Les pourvois posaient une seconde question : quels critères permettent de déterminer si la CEF est confiscatoire au sens de la Convention ?

L'arrêt Com. 2 décembre, n°18-26.479 juge tout d'abord que le seul fait que le montant de la contribution exceptionnelle sur la fortune dépasse le montant des revenus du contribuable pour l'année considérée ne suffit pas à établir le caractère confiscatoire de cet impôt. Cet arrêt énonce explicitement un principe qui était déjà au fondement de plusieurs décisions, rendues en matière de CEF (Com., 27 juin 2019, pourvoi n° 18-13.370) et d'ISF (Com., 7 octobre 2008, pourvoi n° 07-13.600 ; Com., 23 juin 2009, pourvoi n° 08-15.494 ; Com., 23 juin 2009, pourvoi n° 08-17.681). En effet, pour démontrer qu'un impôt est confiscatoire, il ne suffit pas de prouver que le montant de l'impôt dépasse celui des revenus : les juges prennent en considération le montant de l'impôt au regard de la consistance du patrimoine et de son évolution, et non pas seulement le montant des revenus, dans la mesure où les revenus du patrimoine peuvent dépendre de choix de gestion des contribuables.

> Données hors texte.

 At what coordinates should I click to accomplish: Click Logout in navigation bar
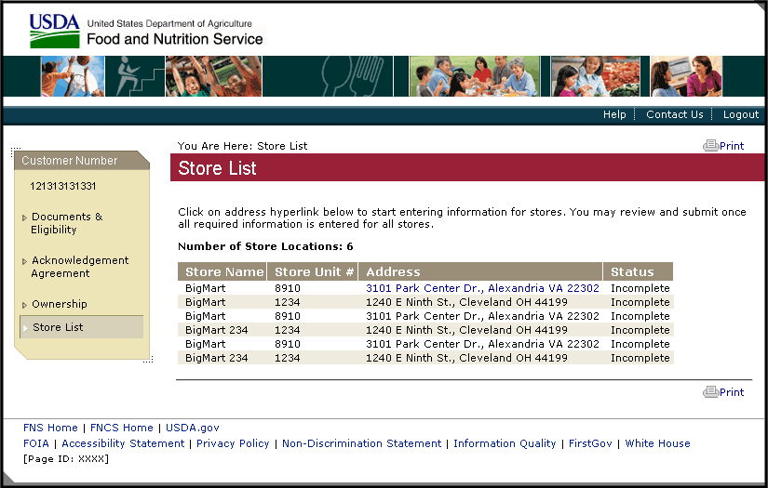741,114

Enfin, l'arrêt Com. 2 décembre 2020, n°18-26.480 précise que le caractère confiscatoire de la CEF s'apprécie en prenant en compte le montant de cette seule contribution et non pas celui d'autres impôts directs : seul compte le montant de la CEF, qui s’acquitte pour partie par imputation de l'ISF dû au titre de l’année 2012. Le montant d'autres impôts directs, tels que l'impôt sur les revenus, est sans incidence sur le caractère confiscatoire de la CEF : ces impôts, qui n'ont pas la même assiette, sont indépendants. Cette décision est cohérente avec la jurisprudence du Conseil constitutionnel (9 août 2012, n° 2012-654 DC, cons. 32 ; 29 déc. 2013, n° 2013-684 DC, cons. 21 ; 29 novembre 2017, n° 2017-755 DC, cons. 39).